Prompt - Return each line of the records holding the string "computer".

<<<<

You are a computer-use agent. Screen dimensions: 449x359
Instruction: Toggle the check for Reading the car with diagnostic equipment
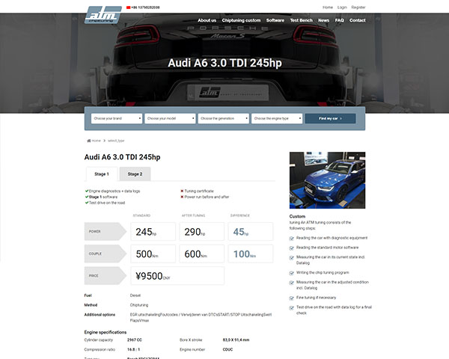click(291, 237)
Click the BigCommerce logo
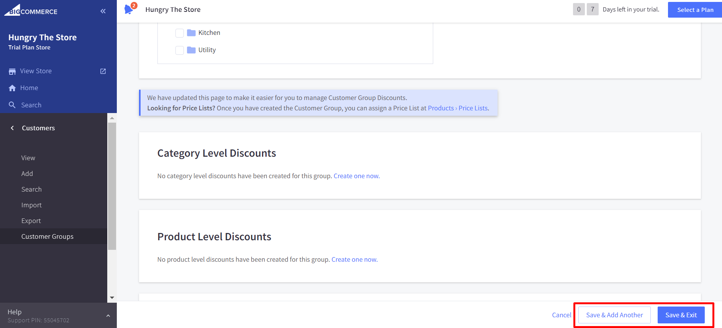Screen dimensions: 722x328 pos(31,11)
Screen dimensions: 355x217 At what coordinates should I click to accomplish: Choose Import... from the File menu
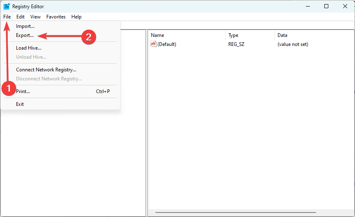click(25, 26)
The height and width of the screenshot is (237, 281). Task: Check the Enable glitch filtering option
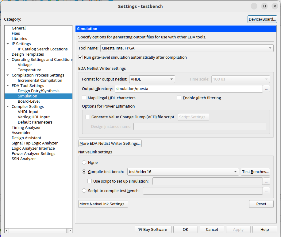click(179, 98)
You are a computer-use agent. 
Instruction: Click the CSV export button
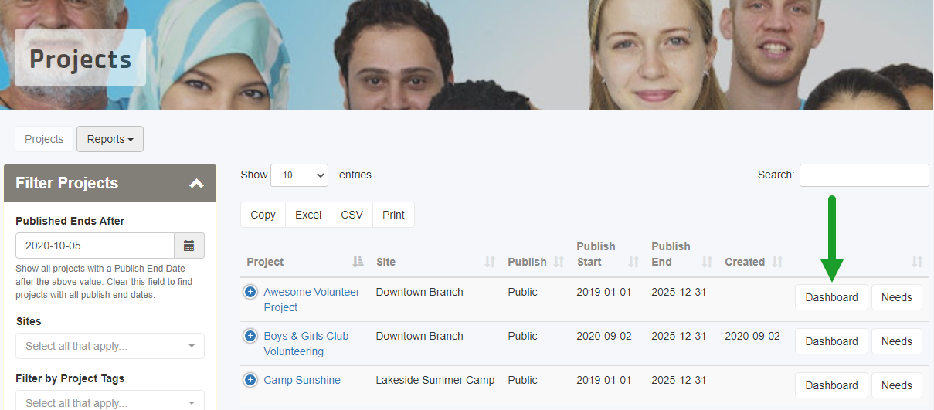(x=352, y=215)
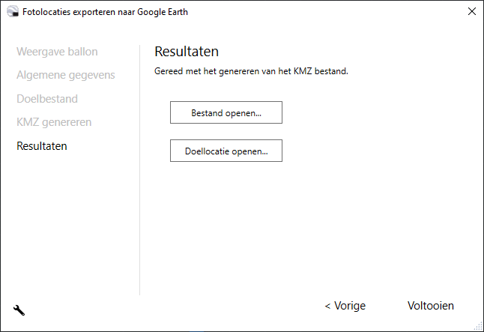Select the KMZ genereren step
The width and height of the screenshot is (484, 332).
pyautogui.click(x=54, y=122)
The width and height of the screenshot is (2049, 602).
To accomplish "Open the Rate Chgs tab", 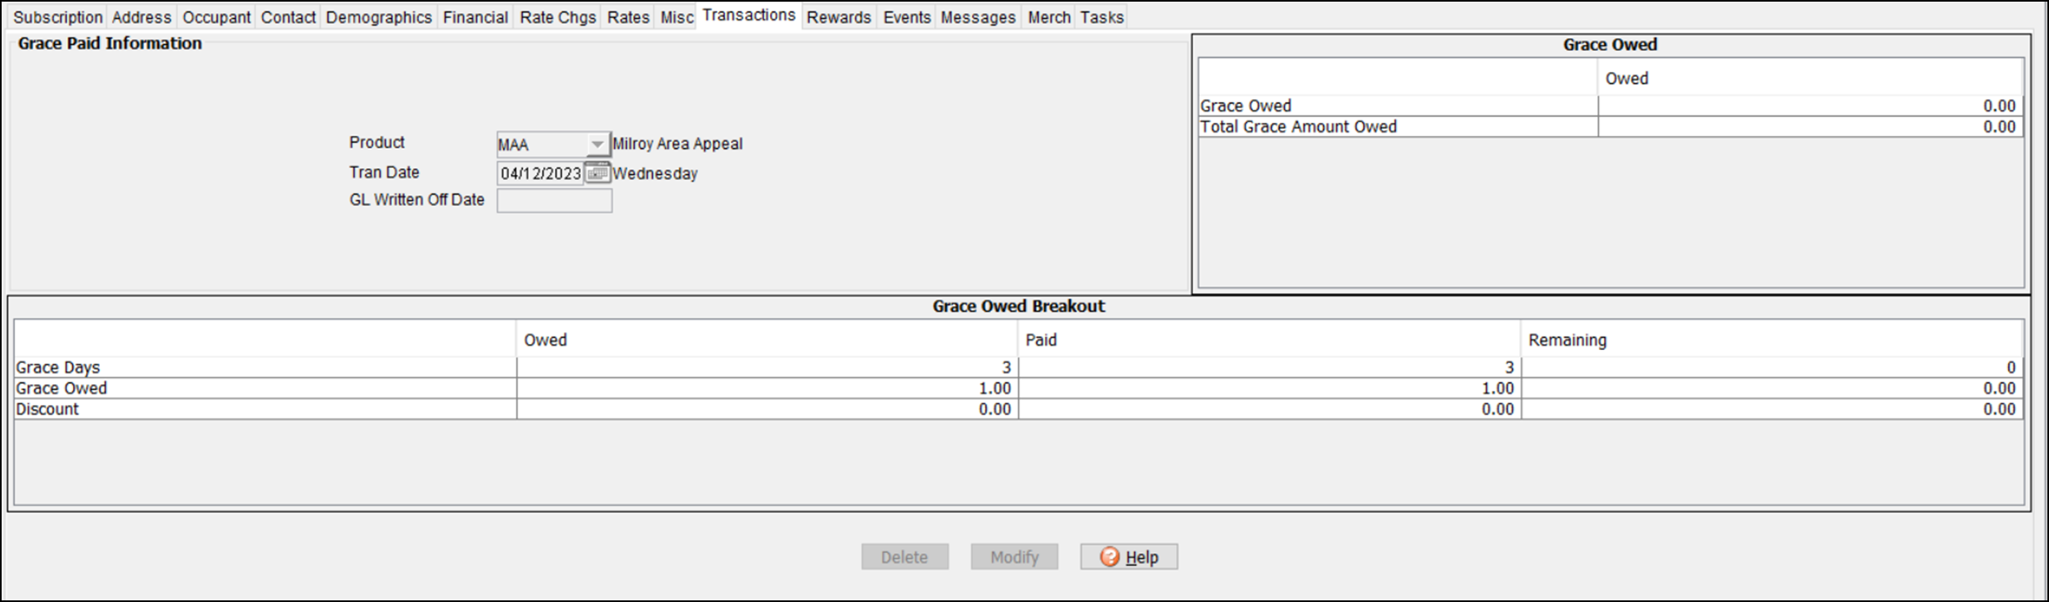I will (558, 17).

>>>>
<<<<

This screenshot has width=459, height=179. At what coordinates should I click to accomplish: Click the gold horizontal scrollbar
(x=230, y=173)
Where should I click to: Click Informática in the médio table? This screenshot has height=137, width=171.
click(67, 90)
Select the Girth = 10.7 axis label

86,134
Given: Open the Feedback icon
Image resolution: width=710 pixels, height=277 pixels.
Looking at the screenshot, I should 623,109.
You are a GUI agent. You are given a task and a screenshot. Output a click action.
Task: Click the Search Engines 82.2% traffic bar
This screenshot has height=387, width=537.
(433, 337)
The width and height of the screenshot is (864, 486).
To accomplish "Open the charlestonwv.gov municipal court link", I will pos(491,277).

>>>>

Exercise result -
You are a computer-use agent. Screen dimensions: 449x359
You are a computer-use agent. 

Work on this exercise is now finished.